Tout sépare ces deux hommes, sauf le style, en somme, et surtout le choix de s’exiler, transfuges, en Angleterre, en France, en Italie, au nom de leur art et de ce paradoxe de l’époque moderne, qui voulait que le vent de l’esprit soufflât désormais outre Atlantique, loin du séjour des braves, terre consacrée des premiers vagissements de la liberté… Tradition américaine de longue date, d’ailleurs, entérinée par Franklin, par Jefferson, avant James, par Whistler, son contemporain, puis Gertrude Stein, Pound et tutti quanti, comme plus tard encore les Hemingway, les Fitzgerald, les Henry Miller… Le Continent demeurait pour une certaine mouvance déliée de la jeunesse des arts et des lettres américaine, comme pour d’autres, un pôle d’attraction majeur. Or, l’œuvre de James me paraît s’articuler autour de cette relation complexe des deux influences, Américaine, Européenne — de ces deux conceptions plus ou moins contradictoires de la civilisation, au gré desquelles son expérience se tendait et dont sa sensibilité était le produit : d’une part son Amérique bourgeoise d’origine, puritaine, crédule, intransigeante, de la côte Est, du New England, avec son innocence et sa vulgarité essentielle, principe démocratique fondateur ; d’autre part, l’Europe, étiolée, décadente, corrompue, mais où, dans les derniers jours de son empire, certains respiraient, parmi les cicerone, les toiles vétustes et les ruines — baignés dans ce savoir-vivre coulant, aux accents d’Ancien Régime — comme un air de liberté.

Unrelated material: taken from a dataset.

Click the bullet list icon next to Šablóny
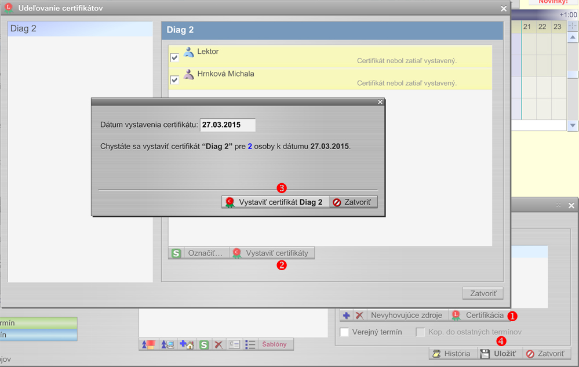The image size is (579, 367). [250, 344]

Dans ses romans, ses nouvelles, James tente d’exprimer cette tension sous-jacente qui l’anime en entreprenant de décrire, d’énoncer comme récit, le développement subtil, labyrinthique de ce foisonnement d’impressions, de sensations, de pensées, de paroles, d’expérience en somme, dont la juxtaposition, la coexistence plurielle, fonde la vie intérieure de ses personnages : Américains confrontés à l’histoire, à l’Europe, Européens incarnant l’insaisissable, le fuyant, objets de méfiance et de désir… Recherche du je-ne-sais-quoi, de la justesse psychologique, des mouvements de fond de la conscience sédimentaire, morcelée — problématique morale qui pourtant pour James — comme pour Wilde — ne peut se poser qu’en termes esthétiques, en définitive. De qui, de quoi s’agit-il ? De jeunes hommes pleins de promesse qui, dans l’Albion victorienne, s’enlisent dans les miasmes coussinés de l’étouffant jeu social d’exclusion ; d’aventurières qui s’établissent comtesses à Paris ou ailleurs ; de féministes ésotériques de la Nouvelle Angleterre ; d’héritières qui héritent, se marient, parfois, se compromettent ; enfin, de vierges qui périssent de la fièvre, à Rome, à Venise, exposant mal à propos, mais aussi, inévitablement, leur innocence et leur blonde pulchritude aux effluves borgiaques du Vieux Monde…
En 1903, dans la force de l’âge et au sommet de son art, James achève son pénultième roman, The Ambassadors, somme, à mon avis, et récit clef de l’œuvre ; celui-ci sera publié en douze livraisons de la “North American Revue” et, plus tard la même année, sous forme de volume. Dans ce roman d’une perfection formelle miraculeuse — équilibre baroque de la phrase, enchevêtrement inéluctable des épisodes vers l’illumination finale — il développe une action qui se résume, incroyablement, à ceci : son héros change d’avis.
Nous suivons Lewis Lambert Strether, au prénoms ironiquement balzaciens, dilettante américain, veuf, déjà, d’un certain âge… Il est chargé de se rendre à Paris, afin de remplir une mission diplomatique délicate pour la formidable Mrs Newsome : riche et autocratique veuve d’un quelconque industriel du Massachusetts, que Strether courtise sans passion. Elle consentira à l’épouser s’il parvient à rapatrier son fils Chad, qui, prodigue, délaisse ses responsabilités envers l’usine et les affaires familiales. En effet, le jeune Mr Newsome paraît être tombé sous la coupe empoisonnée de Paris et de ses femmes — ou pire, soupçonne-t-on, d’une seule, mais alors inacceptable ! Mariée, hélas ! Et mère ! Éloignée de façon si choquante de sa première fraîcheur — une Française, vous vous rendez compte ? Cette mystérieuse Mme de Vionnet semble bien tenir Chad solidement dans son emprise délétère…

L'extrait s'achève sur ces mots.